For the subgraph name, enter your GitHub username followed by the name of your project. In my case this is critesjosh/Hello-World.

The tool will ask you to specify a directory, network and contract address that you would like to query. I chose the default directory (Hello-World), the celo-alfajores network, the address of my deployed Solidity contract and the path to my contract ABI.

The tool sets up my subgraph in the specified directory. Open subgraph.yml in the new subgraph project folder to see how it is configured. You can find more information about the Subgraph Manifest file here.

Define the schema

The next step is to define your graphql schema in schema.graphql in the new project directory.

A graphql schema is like a dictionary that defines the types of entities to map from the data and how the entities are related. This is an important step to spend some time thinking about because this will define how your data is structured and linked. Here is sushiswap's subgraph repo as a complex project reference.

For the simple HelloWorld contract that we are querying with this subgraph, I defined the schema like this:

type Name @entity {
id: ID!
newName: String
updater: Bytes!
}

This will tell us the new name that is being stored in the contract, newName, and the account address that updated the name, udpater.

Define Mappings

Mappings are defined in ./src/mappings.ts and transform the contract data (events) into the entities that are defined in schema.graphql. These mappings are written in a subset of Typescript.

In this example, there is only one event being indexed, so there is only one mapping.

import { NameUpdated } from '../generated/HelloWorld/HelloWorld'
import { Name } from '../generated/schema'

export function handleNameUpdated(event: NameUpdated): void {
let id = event.transaction.hash.toHex()
let name = Name.load(id)
if (name == null) {
name = new Name(id)
}
name.newName = event.params.newName
name.updater = event.params.updater
name.save()
}

This mapping sets the entity id as the transaction hash, the entity newName as the newName from the event parameter and the entity updater as the updater from the event parameter. The mapping will update an entity if one with a known id already exists, but since transaction hashes are unique, each event emitted from the contract will create a new entity.

tip

You can find more information about mappings on the Graph website here.

Once the mapping is defined, you can generate the Graph AssemblyScript by running

graph codegen

"This will generate an AssemblyScript class for every smart contract in the ABI files mentioned in subgraph.yaml, allowing you to bind these contracts to specific addresses in the mappings and call read-only contract methods against the block being processed. It will also generate a class for every contract event to provide easy access to event parameters as well as the block and transaction the event originated from."

--The Graph codegen docs

Deploy Subgraph

To deploy the subgraph to the hosted service, you will need to create an account on the Graph's hosted service site.

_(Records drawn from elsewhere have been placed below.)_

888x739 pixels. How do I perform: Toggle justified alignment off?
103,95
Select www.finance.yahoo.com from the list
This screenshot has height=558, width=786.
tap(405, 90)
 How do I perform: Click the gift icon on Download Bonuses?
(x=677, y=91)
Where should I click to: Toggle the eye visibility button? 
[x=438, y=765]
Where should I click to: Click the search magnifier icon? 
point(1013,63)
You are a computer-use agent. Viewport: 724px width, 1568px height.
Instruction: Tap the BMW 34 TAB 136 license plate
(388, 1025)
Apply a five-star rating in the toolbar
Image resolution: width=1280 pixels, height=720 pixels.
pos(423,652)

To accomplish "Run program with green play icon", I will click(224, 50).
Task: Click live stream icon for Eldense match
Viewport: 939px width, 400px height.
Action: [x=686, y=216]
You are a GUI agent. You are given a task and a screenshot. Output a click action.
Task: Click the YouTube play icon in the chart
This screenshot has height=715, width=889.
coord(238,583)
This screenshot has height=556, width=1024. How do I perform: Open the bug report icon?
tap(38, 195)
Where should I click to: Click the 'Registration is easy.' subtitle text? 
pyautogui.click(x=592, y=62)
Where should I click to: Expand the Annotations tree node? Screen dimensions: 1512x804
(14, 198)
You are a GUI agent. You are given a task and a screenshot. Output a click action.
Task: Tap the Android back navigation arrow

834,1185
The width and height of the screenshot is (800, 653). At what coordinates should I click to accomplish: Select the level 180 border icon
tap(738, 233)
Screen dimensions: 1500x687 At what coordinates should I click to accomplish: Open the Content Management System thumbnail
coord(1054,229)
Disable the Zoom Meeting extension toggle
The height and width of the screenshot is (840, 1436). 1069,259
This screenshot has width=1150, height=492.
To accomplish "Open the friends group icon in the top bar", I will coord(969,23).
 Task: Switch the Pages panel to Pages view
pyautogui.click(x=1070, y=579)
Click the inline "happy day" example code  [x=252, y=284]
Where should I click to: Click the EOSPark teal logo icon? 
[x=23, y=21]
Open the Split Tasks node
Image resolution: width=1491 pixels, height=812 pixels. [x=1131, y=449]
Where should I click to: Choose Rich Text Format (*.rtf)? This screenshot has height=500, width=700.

From the dashboard, you can find your Access Token for deploying the subgraph. Once you have that, you can authenticate with:

graph auth --product hosted-service <ACCESS_TOKEN>

Next, click the "Add Subgraph" button. Fill out the subgraph info with the appropriate information and deploy it with:

graph deploy --product hosted-service <GITHUB_USER>/<SUBGRAPH NAME>

Once your subgraph is deployed, you should be able to view it on the hosted service dashboard. You can view my Hello World subgraph page here.

Once the subgraph is deployed, the service will take some time to sync the events from the contract. Once it has been fully synced, you can run queries in the playground to test it out.

Query the subgraph

You can learn more about querying your subgraph from the hosted service here.

The following embedded code notebook from Observable HQ shows how to query the subgraph I deployed with basic Javascript. You can view the notebook on Observable here. I wrote a post that goes into more detail about Observable, you can read it here.

You can inspect the JavaScript objects in the notebook by clicking on them. Try clicking on the result object. Click on the names array in the data object.

You can see the entities that were defined in the schema.graphql, populated with event information like the newName and updater from each transaction!